See the Lexogen website and a Nature Methods advertising feature for more information. This figure below is a schematic of the library preparation protocol:

lib prep

lib prep

Methods

The analysis is primary carried out using the ShortRead and RSubread Bioconductor packages for NGS analysis with ggplot2 and the cowplot extension package used for visualisation. The author thanks Martin Morgan, the ShortRead package author, for his assistance in developing this workflow.

Define locations

Locations of various files and directories.

    setwd('~/BigData/Scratch/2016Lexogen/')
    fastq_dir <- '/Users/pchapman/BigData/Lexogen/raw_fastq'
    ref_fa <- '/Users/pchapman/BigData/ENSEMBL/hs84/Homo_sapiens.GRCh38.dna_sm.primary_assembly.fa'
    ref_dir <- '/Users/pchapman/BigData/ENSEMBL/hs84'
    gtf.file <- file.path(ref_dir, "Homo_sapiens.GRCh38.84.gtf")
    sqlite_file <- 'Homo_sapiens.GRCh38.84.sqlite'
    sqlite_path <- file.path(ref_dir, sqlite_file)
    workflow_stats <- list()

Define some functions for plotting

Here we define some ggplot2 functions based on the qa function of the ShortRead package.

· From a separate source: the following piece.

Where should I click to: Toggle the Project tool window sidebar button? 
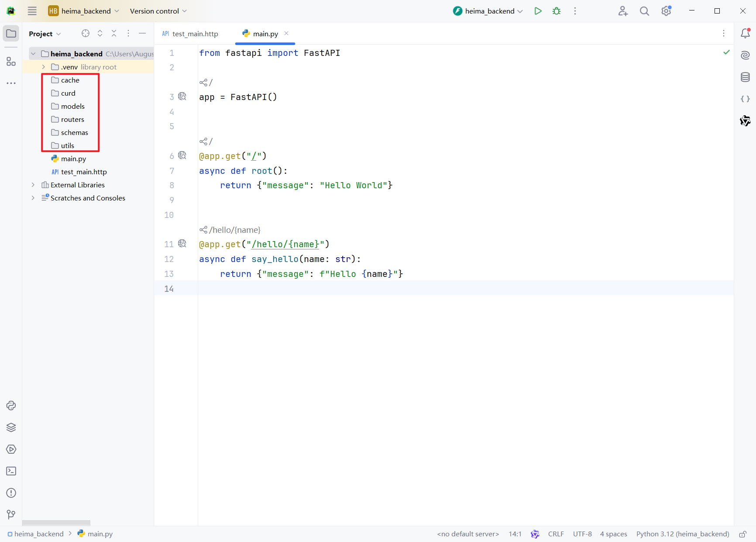pyautogui.click(x=11, y=34)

   qa_plots <- function(shortfq_obj) {
    x <- ShortRead::qa(shortfq_obj, lane='')
    nuc_plot <- ggplot(x[['perCycle']]$baseCall, aes(x=Cycle, y=Count, colour=Base)) + geom_line() + cowplot::theme_cowplot()
    qual_plot <- x[['perCycle']]$quality %>% group_by(Cycle) %>% summarise(QualScore=sum(Score*Count)/sum(Count)) %>% ungroup() %>% 
        ggplot(aes(x=Cycle, y=QualScore)) + geom_line() + cowplot::theme_cowplot()
    size_plot <- ggplot(data.frame(frag_size=width(shortfq_obj)), aes(x=frag_size)) + 
        geom_bar(fill='pink', colour='black') + cowplot::theme_cowplot()
    base_plot <- ggplot(data.frame(idx=1:50, dat=as.character(sread(shortfq_obj)[1:50]))) + 
        geom_text(aes(x=1, y=idx, label=dat), size=rel(2.5), family='mono', hjust=0) + xlim(1,1.8) +
        theme_bw() + theme(axis.text.x=element_text(size=0)) + xlab('')
    return(list(nuc_plot=nuc_plot, qual_plot=qual_plot, size_plot=size_plot, base_plot=base_plot))
} 

Import a sample of data

The ShortRead::yield function is used to load a subset of 1M 151bp single end Nextseq reads from a .fastq file.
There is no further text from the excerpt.